━━ DATA FOR THIS TASK ━━

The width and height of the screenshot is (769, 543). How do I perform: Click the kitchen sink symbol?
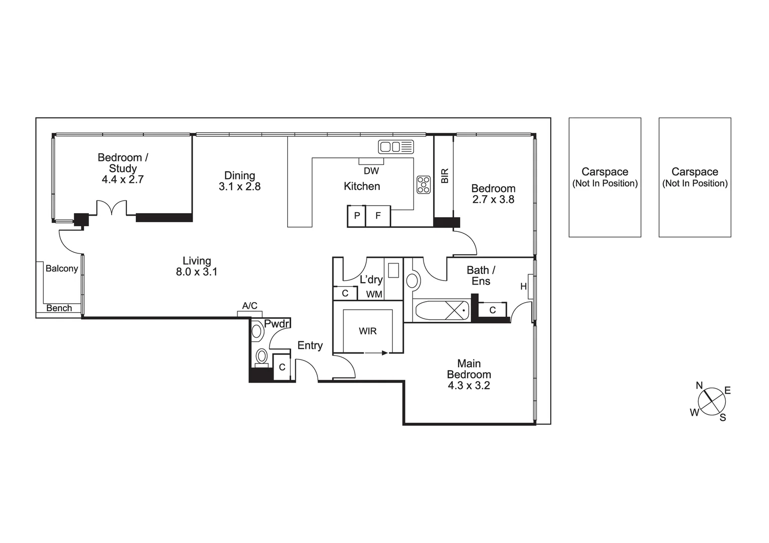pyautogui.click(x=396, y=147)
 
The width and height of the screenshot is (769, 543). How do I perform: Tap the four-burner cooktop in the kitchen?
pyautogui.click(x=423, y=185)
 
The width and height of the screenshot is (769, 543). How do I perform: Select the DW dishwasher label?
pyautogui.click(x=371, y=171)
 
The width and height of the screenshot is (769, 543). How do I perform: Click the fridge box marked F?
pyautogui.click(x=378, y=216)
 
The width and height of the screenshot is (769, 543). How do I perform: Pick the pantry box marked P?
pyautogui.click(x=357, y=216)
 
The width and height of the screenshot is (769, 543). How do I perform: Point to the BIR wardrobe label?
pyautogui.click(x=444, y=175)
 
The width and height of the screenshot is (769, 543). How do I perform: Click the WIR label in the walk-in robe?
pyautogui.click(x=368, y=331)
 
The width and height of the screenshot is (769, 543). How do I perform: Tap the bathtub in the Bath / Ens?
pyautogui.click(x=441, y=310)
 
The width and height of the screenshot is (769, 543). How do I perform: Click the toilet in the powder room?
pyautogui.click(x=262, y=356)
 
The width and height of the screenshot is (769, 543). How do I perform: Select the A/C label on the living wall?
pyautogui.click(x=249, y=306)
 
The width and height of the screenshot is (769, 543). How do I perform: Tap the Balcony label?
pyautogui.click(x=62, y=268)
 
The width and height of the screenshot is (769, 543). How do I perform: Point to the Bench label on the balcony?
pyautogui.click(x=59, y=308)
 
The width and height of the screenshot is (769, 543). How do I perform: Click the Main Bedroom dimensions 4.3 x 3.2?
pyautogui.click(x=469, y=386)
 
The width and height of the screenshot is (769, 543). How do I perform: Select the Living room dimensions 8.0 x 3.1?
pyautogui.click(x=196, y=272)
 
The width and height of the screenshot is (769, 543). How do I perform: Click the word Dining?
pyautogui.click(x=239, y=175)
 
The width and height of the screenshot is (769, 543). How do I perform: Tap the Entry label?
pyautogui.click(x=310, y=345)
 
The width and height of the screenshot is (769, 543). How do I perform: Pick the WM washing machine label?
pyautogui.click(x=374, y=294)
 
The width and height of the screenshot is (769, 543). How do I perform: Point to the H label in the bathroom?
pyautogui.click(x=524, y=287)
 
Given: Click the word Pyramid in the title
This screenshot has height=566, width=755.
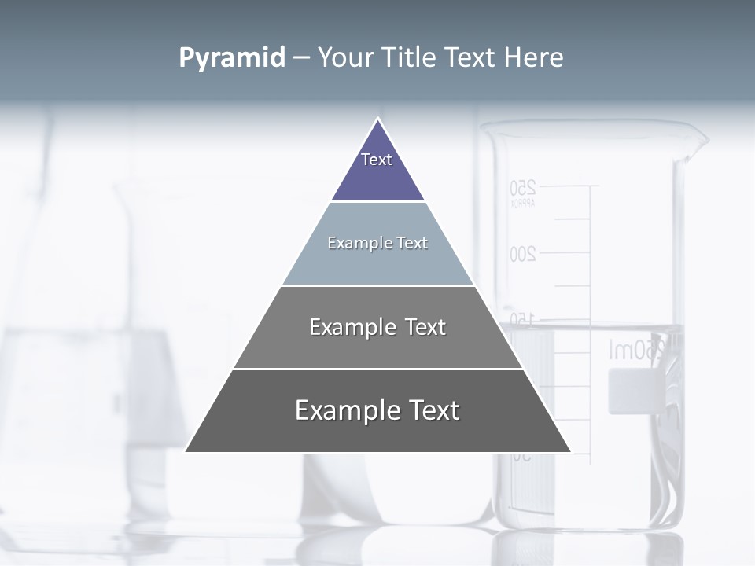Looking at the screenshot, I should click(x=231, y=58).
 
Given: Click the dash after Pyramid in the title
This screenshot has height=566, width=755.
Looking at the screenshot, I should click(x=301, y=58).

━━━

» PROBLEM REQUIREMENTS: Write out again, word for word, the data above, starting with its first line and going on through the line with "pyautogui.click(x=371, y=171)", that line included. Omit the pictures.

» TASK OUTPUT:
The width and height of the screenshot is (769, 543). How do I perform: Click the kitchen sink symbol?
pyautogui.click(x=396, y=147)
 
The width and height of the screenshot is (769, 543). How do I perform: Tap the four-burner cooktop in the kitchen?
pyautogui.click(x=423, y=185)
 
The width and height of the screenshot is (769, 543). How do I perform: Select the DW dishwasher label?
pyautogui.click(x=371, y=171)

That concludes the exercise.